In that one market, $6.2M of a $12.9M monthly spend runs through streaming, and we can name which of 151 firms spent it. One firm allocates 81.3% of its budget to streaming while several rivals spending over $300,000 a month sit at 0%. That firm-by-firm resolution is the foundation. If you can attribute spend to a household and a firm, you can attribute the household’s next action to the spend.

Compare that to a market still stuck at 3% streaming, and the attribution gap is the competitive gap. The firms that moved to streaming can prove what it did. The firms still on broadcast are buying impressions they cannot trace.

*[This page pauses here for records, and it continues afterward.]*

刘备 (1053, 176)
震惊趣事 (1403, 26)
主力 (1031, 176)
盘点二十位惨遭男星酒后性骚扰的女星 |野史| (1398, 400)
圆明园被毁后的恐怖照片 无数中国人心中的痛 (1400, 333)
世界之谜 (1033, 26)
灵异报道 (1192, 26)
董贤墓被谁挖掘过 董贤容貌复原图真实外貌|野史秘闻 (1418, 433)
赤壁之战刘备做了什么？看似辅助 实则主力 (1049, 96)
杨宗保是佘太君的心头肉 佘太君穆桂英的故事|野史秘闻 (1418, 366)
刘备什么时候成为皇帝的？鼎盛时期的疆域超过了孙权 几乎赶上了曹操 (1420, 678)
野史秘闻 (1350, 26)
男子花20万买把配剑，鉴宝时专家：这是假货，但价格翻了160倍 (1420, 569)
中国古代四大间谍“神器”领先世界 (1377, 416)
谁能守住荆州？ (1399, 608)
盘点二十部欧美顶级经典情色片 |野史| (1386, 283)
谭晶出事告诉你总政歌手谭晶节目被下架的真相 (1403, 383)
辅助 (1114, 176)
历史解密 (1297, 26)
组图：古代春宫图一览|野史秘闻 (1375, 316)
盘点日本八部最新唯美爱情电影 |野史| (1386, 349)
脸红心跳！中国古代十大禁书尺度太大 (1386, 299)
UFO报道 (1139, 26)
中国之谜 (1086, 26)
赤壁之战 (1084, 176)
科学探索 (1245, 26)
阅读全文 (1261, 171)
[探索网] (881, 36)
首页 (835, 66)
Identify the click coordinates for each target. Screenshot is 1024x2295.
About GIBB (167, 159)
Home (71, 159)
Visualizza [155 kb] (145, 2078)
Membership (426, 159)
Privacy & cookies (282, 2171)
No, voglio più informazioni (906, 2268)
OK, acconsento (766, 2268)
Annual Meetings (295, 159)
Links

Why Last-Click Will Lie to You

If you judge CTV by last-click, you’ll kill a channel that’s working. Here’s the trap.

Last-Click Attribution

  • Credits the final touch only
  • Sends CTV's conversions to 'search' or 'direct'
  • Built for clicks, not screens
  • Under-credits demand creation

Household Lift Attribution

  • Compares exposed vs unexposed households
  • Credits the branded-search lift CTV caused
  • Built for awareness channels
  • Ties upper-funnel spend to intake

CTV creates the demand that search captures. A household sees your spot, then searches your name, then clicks a search ad, then converts. Last-click hands every dollar of that credit to search. The CTV impression that started the chain gets nothing. Multiply that across a campaign and you’ll conclude streaming doesn’t work, right before you cut the only channel building your name. Measure lift instead, and the time CTV takes to work shows up as rising branded demand, not a same-day click.

Setting Up Attribution Before You Spend

Get the measurement scaffolding in place before the first impression runs, or you’ll have no baseline to compare against.

Tag every campaign to its geography. Stand up call tracking with numbers mapped to your targeted zip codes. Baseline your branded-search volume and direct traffic now, so the lift is visible later. Hold out a portion of comparable households as a control. None of this requires a cookie, and all of it survives the privacy changes breaking display.

This is also where the cost of CTV earns its premium. You pay a higher CPM than broadcast, but you can prove what the spend did. Broadcast can’t show you a single attributable household.

CTV is the rare TV channel you can actually measure. Trace the household, not the cookie.

References

  1. Nielsen. "The Gauge: Streaming Captures 47.5% of Total TV Usage." December 2025.
  2. IAB. "2025 Digital Video Advertising Spend Report." 2025.
  3. MNTN Research. "Increased Investment in CTV Leads to Better Performance." 2023.
  4. Taqtics Market Intelligence. "Atlanta Legal Advertising Channel Mix, 151 Tracked Firms." December 2025.
  5. Taqtics Market Intelligence. "Legal Advertising Streaming Adoption by Market." December 2025.